One year ago, a Texas teenager was driving his vehicle when impaired by alcohol. He crashed into a group of people who were on the side of the road making repairs to a broken down car. His actions killed four people, including a youth pastor as well as the woman whose car had broken down. He also injured others, including a young man who was permanently paralyzed.
The incident made national headlines when the teen went to court to face criminal charges for causing the four deaths. His defense was ‘affluenza,” and he claimed he did not know right from wrong because he was from a wealthy family and had not been taught about consequences. To the shock of people throughout the country, this defense was accepted and the teen was sentenced to rehabilitation rather than jail time. He is currently in a Texas facility undergoing a rehab program.
As WFAA reports, around 100 people gathered at the home of a man who lost both his wife and daughter in the crash to memorialize the victims on the one-year anniversary of the incident. Unfortunately, the survivors of the crash who sustained injury and the family members of those left behind will never be able to regain what was lost. However, the family members and victims have settled lawsuits for undisclosed sums with the family of the rich teen who changed the course of their lives.
After a collision, it is important for victims to protect their rights. An accident attorney in Fort Worth can help. Call Coby L. Wooten, Attorney at Law, P.C. for a confidential consultation.
Parents Need to Set Rules on Drunk Driving
The affluenza defense, while almost universally viewed as ridiculous, does illustrate one very important point: it is up to parents to teach teenagers right and wrong.

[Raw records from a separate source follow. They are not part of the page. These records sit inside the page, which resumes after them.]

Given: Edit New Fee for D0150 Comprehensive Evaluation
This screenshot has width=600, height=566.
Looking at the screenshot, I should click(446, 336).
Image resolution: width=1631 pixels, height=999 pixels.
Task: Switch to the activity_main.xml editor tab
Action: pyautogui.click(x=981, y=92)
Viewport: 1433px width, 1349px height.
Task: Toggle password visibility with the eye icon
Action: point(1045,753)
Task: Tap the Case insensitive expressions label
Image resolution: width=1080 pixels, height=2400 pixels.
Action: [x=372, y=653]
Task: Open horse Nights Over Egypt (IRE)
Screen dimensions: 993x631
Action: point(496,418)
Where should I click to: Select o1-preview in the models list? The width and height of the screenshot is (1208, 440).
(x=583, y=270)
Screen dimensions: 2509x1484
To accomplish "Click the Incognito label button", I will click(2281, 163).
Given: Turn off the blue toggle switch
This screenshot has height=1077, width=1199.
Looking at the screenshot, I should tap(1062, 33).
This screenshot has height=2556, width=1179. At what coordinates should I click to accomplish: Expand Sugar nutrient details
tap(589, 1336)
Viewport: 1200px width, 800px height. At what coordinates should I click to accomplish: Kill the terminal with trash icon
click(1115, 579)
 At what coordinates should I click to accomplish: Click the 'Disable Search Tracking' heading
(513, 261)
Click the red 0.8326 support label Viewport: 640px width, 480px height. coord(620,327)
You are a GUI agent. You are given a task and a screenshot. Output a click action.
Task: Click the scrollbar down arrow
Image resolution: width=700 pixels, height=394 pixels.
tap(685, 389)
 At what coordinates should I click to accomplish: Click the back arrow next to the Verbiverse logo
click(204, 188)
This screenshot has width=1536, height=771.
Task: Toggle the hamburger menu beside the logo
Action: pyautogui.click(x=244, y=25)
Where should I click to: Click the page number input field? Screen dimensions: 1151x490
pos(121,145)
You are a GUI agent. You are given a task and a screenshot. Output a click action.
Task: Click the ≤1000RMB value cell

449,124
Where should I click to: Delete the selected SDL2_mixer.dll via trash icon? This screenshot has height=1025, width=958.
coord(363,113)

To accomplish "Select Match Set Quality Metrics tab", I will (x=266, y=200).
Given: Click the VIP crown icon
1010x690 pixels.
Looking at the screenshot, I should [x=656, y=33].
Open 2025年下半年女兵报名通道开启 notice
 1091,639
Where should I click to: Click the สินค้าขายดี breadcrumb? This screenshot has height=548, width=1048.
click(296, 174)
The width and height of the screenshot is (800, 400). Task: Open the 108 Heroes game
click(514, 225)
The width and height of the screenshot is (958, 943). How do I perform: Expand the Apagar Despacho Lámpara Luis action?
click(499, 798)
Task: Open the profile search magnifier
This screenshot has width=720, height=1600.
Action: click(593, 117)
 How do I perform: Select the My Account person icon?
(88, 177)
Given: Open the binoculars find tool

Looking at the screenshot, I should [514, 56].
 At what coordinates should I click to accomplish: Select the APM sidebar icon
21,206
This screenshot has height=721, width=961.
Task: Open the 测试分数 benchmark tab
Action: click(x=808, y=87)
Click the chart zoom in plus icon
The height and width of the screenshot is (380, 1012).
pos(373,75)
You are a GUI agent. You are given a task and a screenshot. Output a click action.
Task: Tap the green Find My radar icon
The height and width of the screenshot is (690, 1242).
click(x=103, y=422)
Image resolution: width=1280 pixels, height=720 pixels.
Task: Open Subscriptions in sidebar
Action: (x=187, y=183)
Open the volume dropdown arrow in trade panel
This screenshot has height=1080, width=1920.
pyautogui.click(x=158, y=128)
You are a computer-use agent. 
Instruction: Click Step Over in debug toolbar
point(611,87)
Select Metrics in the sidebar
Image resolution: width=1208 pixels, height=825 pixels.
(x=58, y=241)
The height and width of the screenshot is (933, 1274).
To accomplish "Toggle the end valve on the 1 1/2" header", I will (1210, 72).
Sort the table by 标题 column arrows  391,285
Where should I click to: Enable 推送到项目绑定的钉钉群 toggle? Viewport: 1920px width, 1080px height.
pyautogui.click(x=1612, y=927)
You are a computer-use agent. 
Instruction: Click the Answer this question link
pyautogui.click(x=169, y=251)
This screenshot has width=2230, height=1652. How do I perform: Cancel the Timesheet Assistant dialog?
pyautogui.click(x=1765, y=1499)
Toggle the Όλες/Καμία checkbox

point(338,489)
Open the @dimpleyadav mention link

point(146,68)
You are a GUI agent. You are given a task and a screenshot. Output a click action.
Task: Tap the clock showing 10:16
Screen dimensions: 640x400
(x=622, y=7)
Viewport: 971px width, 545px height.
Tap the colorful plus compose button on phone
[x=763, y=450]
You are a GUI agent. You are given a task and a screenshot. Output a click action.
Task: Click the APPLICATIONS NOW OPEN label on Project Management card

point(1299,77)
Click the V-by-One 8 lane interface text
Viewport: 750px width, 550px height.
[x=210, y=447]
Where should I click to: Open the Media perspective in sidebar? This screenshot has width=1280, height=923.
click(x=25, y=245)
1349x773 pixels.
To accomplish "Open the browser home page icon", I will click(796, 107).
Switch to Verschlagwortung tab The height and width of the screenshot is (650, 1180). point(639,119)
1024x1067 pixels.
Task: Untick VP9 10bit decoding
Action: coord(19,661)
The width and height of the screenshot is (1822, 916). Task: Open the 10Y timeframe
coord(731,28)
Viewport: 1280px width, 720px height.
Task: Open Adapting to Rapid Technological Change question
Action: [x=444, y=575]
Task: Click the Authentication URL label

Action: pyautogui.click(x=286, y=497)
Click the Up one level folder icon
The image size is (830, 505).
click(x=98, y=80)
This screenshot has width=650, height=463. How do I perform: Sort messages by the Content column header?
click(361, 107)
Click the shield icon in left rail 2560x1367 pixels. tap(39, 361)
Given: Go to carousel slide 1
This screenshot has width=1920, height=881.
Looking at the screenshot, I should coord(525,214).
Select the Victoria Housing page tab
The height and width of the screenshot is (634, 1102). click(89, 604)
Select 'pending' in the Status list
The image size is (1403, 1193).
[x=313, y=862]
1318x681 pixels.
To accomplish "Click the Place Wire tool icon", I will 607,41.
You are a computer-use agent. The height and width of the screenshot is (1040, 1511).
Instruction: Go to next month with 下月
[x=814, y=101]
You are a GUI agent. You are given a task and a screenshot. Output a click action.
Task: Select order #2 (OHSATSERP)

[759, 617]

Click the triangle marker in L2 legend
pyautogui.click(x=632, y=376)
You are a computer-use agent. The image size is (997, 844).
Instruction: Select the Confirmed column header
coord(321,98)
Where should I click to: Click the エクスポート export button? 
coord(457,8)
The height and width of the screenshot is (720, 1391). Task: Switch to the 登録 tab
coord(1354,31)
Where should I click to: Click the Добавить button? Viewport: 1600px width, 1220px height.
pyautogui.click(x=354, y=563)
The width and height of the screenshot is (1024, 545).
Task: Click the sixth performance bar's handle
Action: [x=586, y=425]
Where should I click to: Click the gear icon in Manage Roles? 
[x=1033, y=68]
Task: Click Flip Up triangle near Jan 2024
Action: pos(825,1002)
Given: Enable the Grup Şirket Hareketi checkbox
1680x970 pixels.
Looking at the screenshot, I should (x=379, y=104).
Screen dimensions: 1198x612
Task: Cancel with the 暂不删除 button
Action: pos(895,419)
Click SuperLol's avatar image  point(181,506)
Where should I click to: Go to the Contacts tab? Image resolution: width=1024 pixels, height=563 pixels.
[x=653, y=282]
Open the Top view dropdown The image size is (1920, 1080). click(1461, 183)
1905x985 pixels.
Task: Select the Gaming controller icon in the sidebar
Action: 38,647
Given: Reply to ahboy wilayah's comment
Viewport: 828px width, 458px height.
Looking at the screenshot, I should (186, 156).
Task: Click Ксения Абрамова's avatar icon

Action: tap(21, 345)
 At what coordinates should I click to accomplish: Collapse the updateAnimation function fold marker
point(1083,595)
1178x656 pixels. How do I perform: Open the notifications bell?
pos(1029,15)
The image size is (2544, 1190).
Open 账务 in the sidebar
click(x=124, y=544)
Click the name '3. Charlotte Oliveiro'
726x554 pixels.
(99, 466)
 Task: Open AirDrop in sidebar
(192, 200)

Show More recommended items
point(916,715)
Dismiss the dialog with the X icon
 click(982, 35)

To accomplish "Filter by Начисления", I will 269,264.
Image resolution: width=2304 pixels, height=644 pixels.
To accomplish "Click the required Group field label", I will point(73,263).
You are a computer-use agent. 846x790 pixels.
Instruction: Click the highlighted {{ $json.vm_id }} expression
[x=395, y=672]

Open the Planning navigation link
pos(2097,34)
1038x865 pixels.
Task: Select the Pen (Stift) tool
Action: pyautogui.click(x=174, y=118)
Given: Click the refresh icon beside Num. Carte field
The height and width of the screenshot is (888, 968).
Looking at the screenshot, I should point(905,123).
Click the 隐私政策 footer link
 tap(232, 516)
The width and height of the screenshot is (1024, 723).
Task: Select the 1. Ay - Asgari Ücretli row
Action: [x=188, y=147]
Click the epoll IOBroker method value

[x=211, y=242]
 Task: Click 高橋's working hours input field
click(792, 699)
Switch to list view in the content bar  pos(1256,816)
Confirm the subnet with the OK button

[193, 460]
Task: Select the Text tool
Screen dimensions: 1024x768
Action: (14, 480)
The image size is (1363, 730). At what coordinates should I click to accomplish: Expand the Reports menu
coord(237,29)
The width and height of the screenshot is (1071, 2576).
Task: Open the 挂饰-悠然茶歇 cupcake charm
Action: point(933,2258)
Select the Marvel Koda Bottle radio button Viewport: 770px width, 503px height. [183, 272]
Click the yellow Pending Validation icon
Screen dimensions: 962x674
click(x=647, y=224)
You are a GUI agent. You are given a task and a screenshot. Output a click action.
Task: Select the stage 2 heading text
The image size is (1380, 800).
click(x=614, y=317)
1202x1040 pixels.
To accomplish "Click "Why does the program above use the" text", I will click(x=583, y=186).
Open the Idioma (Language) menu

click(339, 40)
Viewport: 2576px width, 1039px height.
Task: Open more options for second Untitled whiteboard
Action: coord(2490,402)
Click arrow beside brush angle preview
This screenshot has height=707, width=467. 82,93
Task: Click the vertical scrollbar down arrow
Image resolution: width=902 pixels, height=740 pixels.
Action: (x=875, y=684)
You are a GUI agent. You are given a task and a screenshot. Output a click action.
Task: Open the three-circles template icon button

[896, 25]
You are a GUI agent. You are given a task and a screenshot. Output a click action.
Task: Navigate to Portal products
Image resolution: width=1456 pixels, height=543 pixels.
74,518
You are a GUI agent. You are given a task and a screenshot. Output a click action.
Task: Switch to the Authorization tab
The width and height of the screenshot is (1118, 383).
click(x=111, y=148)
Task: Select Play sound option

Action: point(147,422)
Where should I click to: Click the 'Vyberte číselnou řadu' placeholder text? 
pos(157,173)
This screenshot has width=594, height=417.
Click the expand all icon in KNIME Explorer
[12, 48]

While the law says that drunk driving is prohibited and there are zero tolerance policies for teenagers, the police cannot be everywhere at all times, and they don’t catch all young drunk drivers. In fact, according to Mothers Against Drunk Driving (MADD), an average drunk driver has already driven his vehicle while impaired 80 times before he is finally caught by police and charged with a crime.
Parents have a far greater ability than police to supervise children and to make sure they fully understand the dangers of drunk driving. Since the rate of drunk driving is highest among 21 to 25 year olds, who account for 23.4 percent of drunk drivers, if parents are able to get the point across to teenagers before they leave home, many lives could be saved.
Parents should always model good behavior for their teens and should never get into a car themselves after having had too much to drink. Establishing a parent-teen driving agreement and prohibiting ever driving after having a drink (or being in the car with someone who is drunk) could also help to deter bad behavior. Finally, parents should not allow their children to consume any alcohol, nor to attend parties or events where parents may not be home and where alcohol may be served.